NFTs are Non-Fungible Tokens. The term ‘non-fungible’ means that each NFT is unique; there are no two NFTs of the same kind and hence cannot be exchanged or traded.

For instance, Bitcoin is a virtual currency that is fungible. It is like your usual money but it’s digital and does not have paper notes or coins to represent it. If you exchange 1 Bitcoin with a friend, you’ll still have 1 Bitcoin with the same value. However, something like the Mona Lisa painting or one-of-a-kind trading card are non-fungible since there’s only one piece of them.

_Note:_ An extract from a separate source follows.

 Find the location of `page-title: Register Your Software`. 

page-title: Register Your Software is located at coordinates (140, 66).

Even if you exchange that trading card with someone, you will not have the same trading card but a different one.

What Is The Use Of NFTs?

NFTs can be used to tokenize real-world objects such as art, books, trading cards, etc.  By tokenize, I mean creating a digital version of real-world objects. For example, you have written a book on your computer that is in the form of a document. Now you can use a digital token called NFT to represent it. This digital token is stored on a computer and is exactly like your real-world object.

They can be sold to different people, and though each of them would have the same digital painting or a trading card, they’d all be unique.

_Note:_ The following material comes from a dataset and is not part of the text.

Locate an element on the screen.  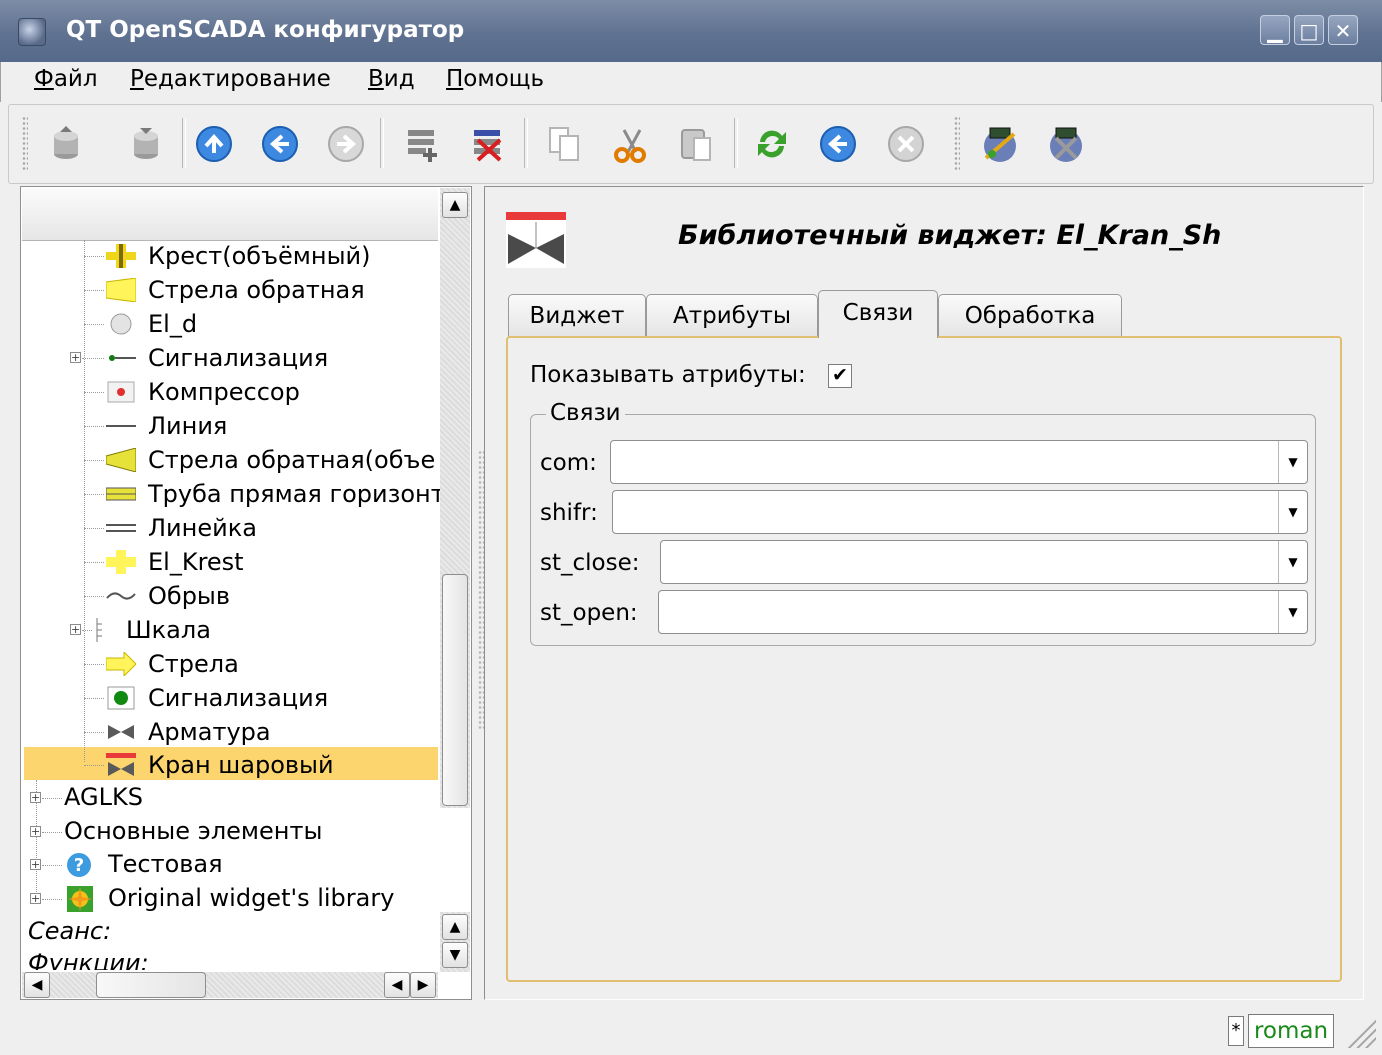
break-icon is located at coordinates (121, 596).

One token represents one physical book. Now, if you want to sell 500 books in the real world, you’ll have to print 500 of them. Therefore, with NFTs, if you sell 500 of the same books, you’ll be creating 500 unique NFTs.

How Does It Work?

NFTs are built on the Ethereum Blockchain. The Ethereum blockchain is like a network on which different NFT marketplaces are built where people can create, buy, and sell tokens. The creation of tokens is known as ‘minting.’ This is a process where your digital art or book can be made a part of the network. Once it is a part of the network, in the form of a token, it becomes secure because of the way these tokens are coded.

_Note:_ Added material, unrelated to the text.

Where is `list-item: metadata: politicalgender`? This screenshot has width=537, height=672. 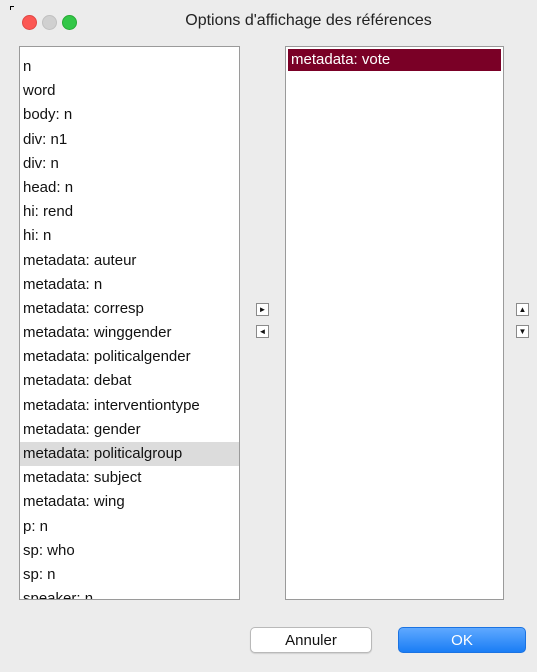
list-item: metadata: politicalgender is located at coordinates (130, 357).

You’ll need to buy the Ethereum cryptocurrency in the marketplace since most marketplaces deal in Ethereum. It is used to pay the fees to mint the NFT. You can then select what real-world asset you want to tokenize, along with how many tokens you wish to mint.

Based on this, a fee will be calculated, and you can pay the fee in Ethereum.

Once this is done, you can publicize your NFTs and let people buy them from you.

Advantages Of NFTs

  • NFTs assign the creation of an asset to a creator. Hence, copyright issues will no longer be a challenge.
  • Since they are on a blockchain that anyone can access, more people can buy your work, thus enabling you to reach a wider audience and make more money.
  • NFTs are also an excellent way to identify counterfeits since the ownership of the token/asset has been attached to the creator.
  • NFTs also open opportunities for selling collectibles, in-game skins, and other assets, and even memorabilia.

Besides these, NFTs provide the creators a chance to resell their work. For instance, when a book goes on the stands of different shops, authors only receive the initial commission for each book. After that, if the books are sold second-hand or are given off to libraries, the authors don’t get any cut from that.

With NFTs, every time a book or any asset is sold a second or a third time between other parties, blockchain will keep track of these transactions and enable the creators to get a commission from those transactions. Hence, people can highly benefit from NFTs.

Moreover, when there is social proof of the amount of NFTs you’ve sold, it creates credibility amongst other people inducing the need to buy your NFTs as well.


As someone who has read quite a bit about NFTs, I believe they are being leveraged across industries other than just art and music. Real estate is one example where you or I can tokenize houses or lands and sell or lease them directly to the other party.

Although the NFT revolution has just begun, it is a promising way for you to start understanding the space, have an additional source of income, and even learn to establish yourself as a developer in the industry.